> [Texto de lectura]
————————

En 1945 escapé de Europa con mi esposa. Lo único que cargábamos era una maleta, una olla de cobre y un par de sueños. Nos establecimos en Sopó, un pueblito frío de Colombia. Yo hablaba alemán, no entendía el español, y la guerra me había dejado más cicatrices que fuerzas. Pero había algo que no se me olvidaba: el sabor del yogur que hacíamos en casa. Con eso, y un poco de leche que comprábamos a los campesinos, empezamos de nuevo.
Vivíamos en una casa prestada y dormíamos al lado de las vacas para no morirnos de frío. El primer yogur lo fermentamos en la cocina con una receta de mi madre. Lo vendíamos en tarros de vidrio puerta a puerta. A veces no teníamos ni para el bus de regreso. Hubo un día en que nos robaron toda la venta de la semana y no pudimos comer nada. Pero ni así dejamos de producir. Lo hacíamos con las uñas, pero con el alma.

————————

> [Datos proporcionados]

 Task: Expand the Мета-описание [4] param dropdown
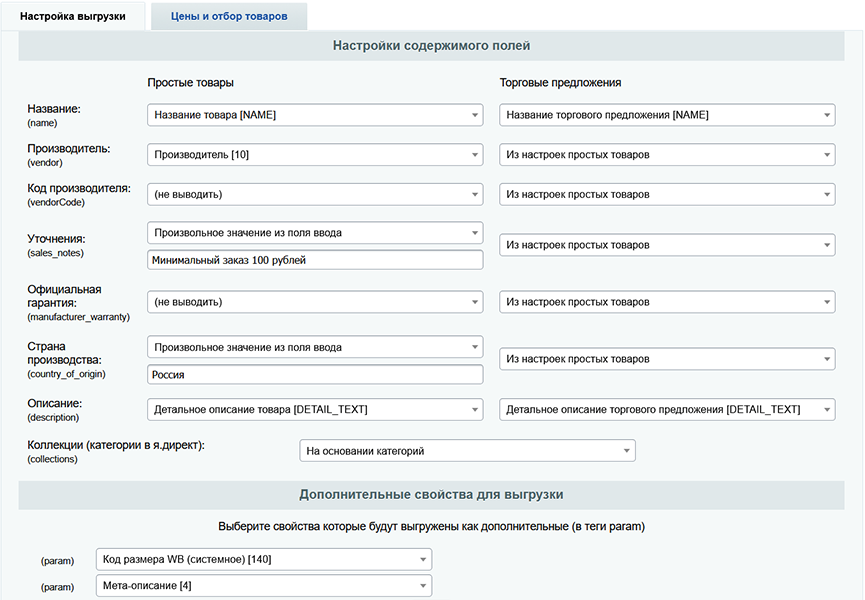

————————

> [Tareas del ejercicio]
(1) Transcribe del relato sobre los comienzos del yogur en Sopó todo lo que va desde "En 1945 escapé" hasta "con el alma.".
(2) Según el relato sobre los comienzos del yogur en Sopó, ¿en qué recipientes se vendía el yogur puerta a puerta?
(3) Continúa el relato sobre los comienzos del yogur en Sopó a partir de su última oración.

> [Respuestas numeradas]
(1)
En 1945 escapé de Europa con mi esposa. Lo único que cargábamos era una maleta, una olla de cobre y un par de sueños. Nos establecimos en Sopó, un pueblito frío de Colombia. Yo hablaba alemán, no entendía el español, y la guerra me había dejado más cicatrices que fuerzas. Pero había algo que no se me olvidaba: el sabor del yogur que hacíamos en casa. Con eso, y un poco de leche que comprábamos a los campesinos, empezamos de nuevo.
Vivíamos en una casa prestada y dormíamos al lado de las vacas para no morirnos de frío. El primer yogur lo fermentamos en la cocina con una receta de mi madre. Lo vendíamos en tarros de vidrio puerta a puerta. A veces no teníamos ni para el bus de regreso. Hubo un día en que nos robaron toda la venta de la semana y no pudimos comer nada. Pero ni así dejamos de producir. Lo hacíamos con las uñas, pero con el alma.

(2) En tarros de vidrio.

(3)
Con el tiempo, más personas empezaron a pedir ese yogur “raro” que vendíamos. Después hicimos quesos, kumis y mantequilla. Nos unimos con otros inmigrantes, nos formalizamos, creamos Alpina. Pero eso no evitó los tropiezos: una vez una bacteria contaminó una producción completa y estuvimos a punto de cerrar. Pero resistimos. Aprendimos. Invertimos en calidad, en ciencia, en gente buena. Hoy Alpina es lo que es porque nunca se hizo con prisas, sino con corazón.
No vine a este país a hacerme rico. Vine porque no tenía a dónde más ir. Y Colombia, con todo y sus desafíos, me dio un nuevo hogar. Hoy puedo decir con orgullo que construimos una familia, una marca… y una historia que empezó con leche, dolor y esperanza.
“Cuando te arrancan todo, solo te queda una opción: crear algo tan valioso que nadie pueda volver a quitártelo.”